**PROBLEM STATEMENT:** Every line containing the string "menu" is to be copied from the records.

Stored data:
*-*-*

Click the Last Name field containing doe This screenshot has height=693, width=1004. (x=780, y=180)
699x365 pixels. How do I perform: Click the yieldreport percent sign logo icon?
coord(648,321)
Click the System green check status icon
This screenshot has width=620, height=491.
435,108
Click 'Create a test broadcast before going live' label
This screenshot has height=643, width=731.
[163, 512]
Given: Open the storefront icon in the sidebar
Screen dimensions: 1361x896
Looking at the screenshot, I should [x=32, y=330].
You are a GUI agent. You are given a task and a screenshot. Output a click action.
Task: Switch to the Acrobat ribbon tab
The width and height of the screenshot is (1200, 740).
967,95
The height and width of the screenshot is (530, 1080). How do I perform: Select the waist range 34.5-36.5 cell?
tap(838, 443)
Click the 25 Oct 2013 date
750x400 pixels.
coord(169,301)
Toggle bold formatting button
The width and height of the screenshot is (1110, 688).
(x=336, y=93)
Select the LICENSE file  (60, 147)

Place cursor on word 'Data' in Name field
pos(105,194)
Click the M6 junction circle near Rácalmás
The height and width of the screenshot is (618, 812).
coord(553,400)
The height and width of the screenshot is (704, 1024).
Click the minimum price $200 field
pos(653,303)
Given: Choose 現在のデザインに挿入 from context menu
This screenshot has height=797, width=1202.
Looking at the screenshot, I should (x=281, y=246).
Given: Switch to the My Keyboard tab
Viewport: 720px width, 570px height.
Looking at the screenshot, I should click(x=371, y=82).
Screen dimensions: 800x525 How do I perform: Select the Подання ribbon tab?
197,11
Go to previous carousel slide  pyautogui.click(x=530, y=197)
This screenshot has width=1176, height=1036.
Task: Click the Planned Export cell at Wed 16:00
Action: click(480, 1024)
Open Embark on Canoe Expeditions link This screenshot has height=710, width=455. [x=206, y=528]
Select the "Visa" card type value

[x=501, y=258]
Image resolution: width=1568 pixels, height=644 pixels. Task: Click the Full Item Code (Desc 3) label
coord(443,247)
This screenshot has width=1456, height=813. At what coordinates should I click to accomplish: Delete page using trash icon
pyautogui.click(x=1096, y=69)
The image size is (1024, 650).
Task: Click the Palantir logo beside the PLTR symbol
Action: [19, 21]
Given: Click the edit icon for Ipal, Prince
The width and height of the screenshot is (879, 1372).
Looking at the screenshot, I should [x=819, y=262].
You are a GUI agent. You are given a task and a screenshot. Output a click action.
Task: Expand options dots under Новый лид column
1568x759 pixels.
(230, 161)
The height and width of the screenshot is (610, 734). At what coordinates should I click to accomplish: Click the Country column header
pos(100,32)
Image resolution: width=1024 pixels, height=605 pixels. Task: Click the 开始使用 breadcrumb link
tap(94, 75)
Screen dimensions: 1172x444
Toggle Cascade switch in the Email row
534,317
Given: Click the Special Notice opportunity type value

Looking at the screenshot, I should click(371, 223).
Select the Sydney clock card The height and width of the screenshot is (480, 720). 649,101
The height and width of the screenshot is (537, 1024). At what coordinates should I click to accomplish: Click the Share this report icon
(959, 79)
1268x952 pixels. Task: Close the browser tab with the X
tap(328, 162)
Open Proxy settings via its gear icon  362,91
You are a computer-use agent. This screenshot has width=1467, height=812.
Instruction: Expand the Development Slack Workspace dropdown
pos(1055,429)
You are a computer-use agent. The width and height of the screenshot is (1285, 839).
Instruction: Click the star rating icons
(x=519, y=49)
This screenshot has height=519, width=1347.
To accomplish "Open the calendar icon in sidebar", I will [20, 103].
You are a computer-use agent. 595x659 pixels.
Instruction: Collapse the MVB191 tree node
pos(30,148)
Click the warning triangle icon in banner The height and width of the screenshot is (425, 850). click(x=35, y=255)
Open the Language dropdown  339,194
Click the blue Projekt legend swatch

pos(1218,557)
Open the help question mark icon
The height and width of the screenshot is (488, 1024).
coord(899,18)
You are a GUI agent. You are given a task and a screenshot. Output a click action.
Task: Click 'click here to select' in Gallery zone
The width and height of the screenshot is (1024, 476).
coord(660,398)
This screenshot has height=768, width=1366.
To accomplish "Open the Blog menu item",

*-*-*

**ANSWER TO THE PROBLEM:**
Given: Choose 現在のデザインに挿入 from context menu
To accomplish "Open the Blog menu item",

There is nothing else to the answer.